Activity | Every entry needs to appear again exactly as written below.

Dataset entries |
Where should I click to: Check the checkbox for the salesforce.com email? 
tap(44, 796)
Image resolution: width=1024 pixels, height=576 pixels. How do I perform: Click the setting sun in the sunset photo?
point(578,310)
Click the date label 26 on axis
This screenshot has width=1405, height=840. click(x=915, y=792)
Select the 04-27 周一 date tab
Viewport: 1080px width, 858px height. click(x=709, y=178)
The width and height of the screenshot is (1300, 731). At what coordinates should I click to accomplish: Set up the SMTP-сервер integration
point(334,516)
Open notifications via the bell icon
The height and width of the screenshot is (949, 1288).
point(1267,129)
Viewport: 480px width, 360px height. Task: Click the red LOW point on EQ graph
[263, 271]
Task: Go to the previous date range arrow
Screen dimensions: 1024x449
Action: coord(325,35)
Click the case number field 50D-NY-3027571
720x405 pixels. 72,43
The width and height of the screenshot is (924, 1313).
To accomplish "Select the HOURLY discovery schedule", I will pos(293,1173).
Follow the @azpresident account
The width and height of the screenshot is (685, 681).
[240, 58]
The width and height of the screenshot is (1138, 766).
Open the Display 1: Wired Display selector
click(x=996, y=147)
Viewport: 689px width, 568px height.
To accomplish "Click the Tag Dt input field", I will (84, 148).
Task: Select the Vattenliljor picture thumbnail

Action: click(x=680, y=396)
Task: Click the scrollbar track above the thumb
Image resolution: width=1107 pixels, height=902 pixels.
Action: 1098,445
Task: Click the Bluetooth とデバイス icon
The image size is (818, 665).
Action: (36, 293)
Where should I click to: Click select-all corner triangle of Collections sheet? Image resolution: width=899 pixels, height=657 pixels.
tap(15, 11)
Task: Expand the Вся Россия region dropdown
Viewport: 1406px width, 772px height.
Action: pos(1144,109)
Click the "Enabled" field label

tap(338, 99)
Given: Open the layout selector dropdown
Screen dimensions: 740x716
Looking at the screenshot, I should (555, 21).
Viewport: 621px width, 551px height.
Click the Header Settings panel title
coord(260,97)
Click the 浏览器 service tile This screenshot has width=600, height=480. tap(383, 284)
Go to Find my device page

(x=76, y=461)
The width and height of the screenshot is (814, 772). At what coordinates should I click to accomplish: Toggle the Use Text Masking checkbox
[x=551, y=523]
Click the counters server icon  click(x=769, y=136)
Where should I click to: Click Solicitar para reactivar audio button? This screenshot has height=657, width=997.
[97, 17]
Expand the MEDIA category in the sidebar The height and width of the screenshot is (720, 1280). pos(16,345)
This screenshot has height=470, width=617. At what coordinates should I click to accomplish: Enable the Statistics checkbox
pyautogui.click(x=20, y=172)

Written response |
Where should I click to: Check the checkbox for the salesforce.com email? 
tap(44, 796)
Image resolution: width=1024 pixels, height=576 pixels. How do I perform: Click the setting sun in the sunset photo?
point(578,310)
Click the date label 26 on axis
This screenshot has width=1405, height=840. click(x=915, y=792)
Select the 04-27 周一 date tab
Viewport: 1080px width, 858px height. click(x=709, y=178)
The width and height of the screenshot is (1300, 731). At what coordinates should I click to accomplish: Set up the SMTP-сервер integration
point(334,516)
Open notifications via the bell icon
The height and width of the screenshot is (949, 1288).
point(1267,129)
Viewport: 480px width, 360px height. Task: Click the red LOW point on EQ graph
[263, 271]
Task: Go to the previous date range arrow
Screen dimensions: 1024x449
Action: coord(325,35)
Click the case number field 50D-NY-3027571
720x405 pixels. 72,43
The width and height of the screenshot is (924, 1313).
To accomplish "Select the HOURLY discovery schedule", I will pos(293,1173).
Follow the @azpresident account
The width and height of the screenshot is (685, 681).
[240, 58]
The width and height of the screenshot is (1138, 766).
Open the Display 1: Wired Display selector
click(x=996, y=147)
Viewport: 689px width, 568px height.
To accomplish "Click the Tag Dt input field", I will (84, 148).
Task: Select the Vattenliljor picture thumbnail

Action: click(x=680, y=396)
Task: Click the scrollbar track above the thumb
Image resolution: width=1107 pixels, height=902 pixels.
Action: 1098,445
Task: Click the Bluetooth とデバイス icon
The image size is (818, 665).
Action: (36, 293)
Where should I click to: Click select-all corner triangle of Collections sheet? Image resolution: width=899 pixels, height=657 pixels.
tap(15, 11)
Task: Expand the Вся Россия region dropdown
Viewport: 1406px width, 772px height.
Action: pos(1144,109)
Click the "Enabled" field label

tap(338, 99)
Given: Open the layout selector dropdown
Screen dimensions: 740x716
Looking at the screenshot, I should (555, 21).
Viewport: 621px width, 551px height.
Click the Header Settings panel title
coord(260,97)
Click the 浏览器 service tile This screenshot has width=600, height=480. tap(383, 284)
Go to Find my device page

(x=76, y=461)
The width and height of the screenshot is (814, 772). At what coordinates should I click to accomplish: Toggle the Use Text Masking checkbox
[x=551, y=523]
Click the counters server icon  click(x=769, y=136)
Where should I click to: Click Solicitar para reactivar audio button? This screenshot has height=657, width=997.
[97, 17]
Expand the MEDIA category in the sidebar The height and width of the screenshot is (720, 1280). pos(16,345)
This screenshot has height=470, width=617. At what coordinates should I click to accomplish: Enable the Statistics checkbox
pyautogui.click(x=20, y=172)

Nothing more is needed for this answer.